Partikel mi, di, dan, dan midan yang melekat pada kata-kata berbahasa
Indonesia digunakan oleh
masyarakat bersuku Buton dalam melaksanakan aktivitas jual beli. Penggunaan
partikel mi, di, dan, midan yang melekat pada kata-kata berbahasa Indonesia dalam aktivitas jual beli dilakukan secara
bergantian, digunakan oleh semua usia, semua kelas sosial, semua kelompok
sosial, digunakan pada semua situasi dan latar terjadinya komunikasi.

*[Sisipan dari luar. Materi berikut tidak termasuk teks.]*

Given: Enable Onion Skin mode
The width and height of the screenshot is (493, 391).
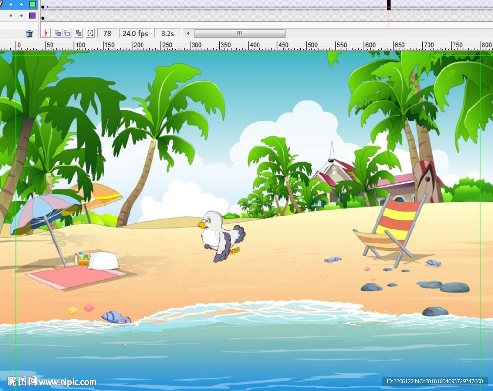Looking at the screenshot, I should (57, 33).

Partikel mi, di, dan, dan midan merupakan
ciri bahasa Indonesia dialek Buton. Partikel
mi merupakan identitas yang tidak bisa dilepaskan dengan
masyarakat Buton. Pada saat berkomunikasi dan berinteraksi dalam kehidupan
sehari-hari, partikel mi menjadi ciri yang menunjukkan penutur atau
lawan tutur bersuku Buton.
Partikel mi, di, dan, dan midan tidak
hanya digunakan untuk berkomunikasi, menyampaikan ide, gagasan, pikiran dan
perasaan dengan sesama masyarakat Buton. Partikel mi, di, dan, dan
midan digunakan juga pada waktu berkomunikasi, menyampaikan ide, gagasan,
pikiran dan perasaan dengan masyarakat di luar suku Buton. Saat terjadi kontak
komunikasi, tidak ada pesan yang tidak bisa dipahami oleh penutur dan lawan
tutur meskipun berasal dari suku yang berbeda. Komunikasi cair berinteraksi,
menyampaikan ide, gagasan, pikiran dan perasaan.
A. Pendahuluan
Bahasa merupakan tingkah laku sosial (social behavior)
yang dipakai dalam komunikasi. Masyarakat terdiri atas individu-individu, masyarakat, secara keseluruhan
dan individu-individu saling mempengaruhi. Bahasa menjadi milik masyarakat
tersimpan dalam diri individu masing-masing. Tetapi, individu itu tetap terikat
pada aturan permainan yang berlaku bagi semua anggota masyarakat (Sumarsono, 2007:19).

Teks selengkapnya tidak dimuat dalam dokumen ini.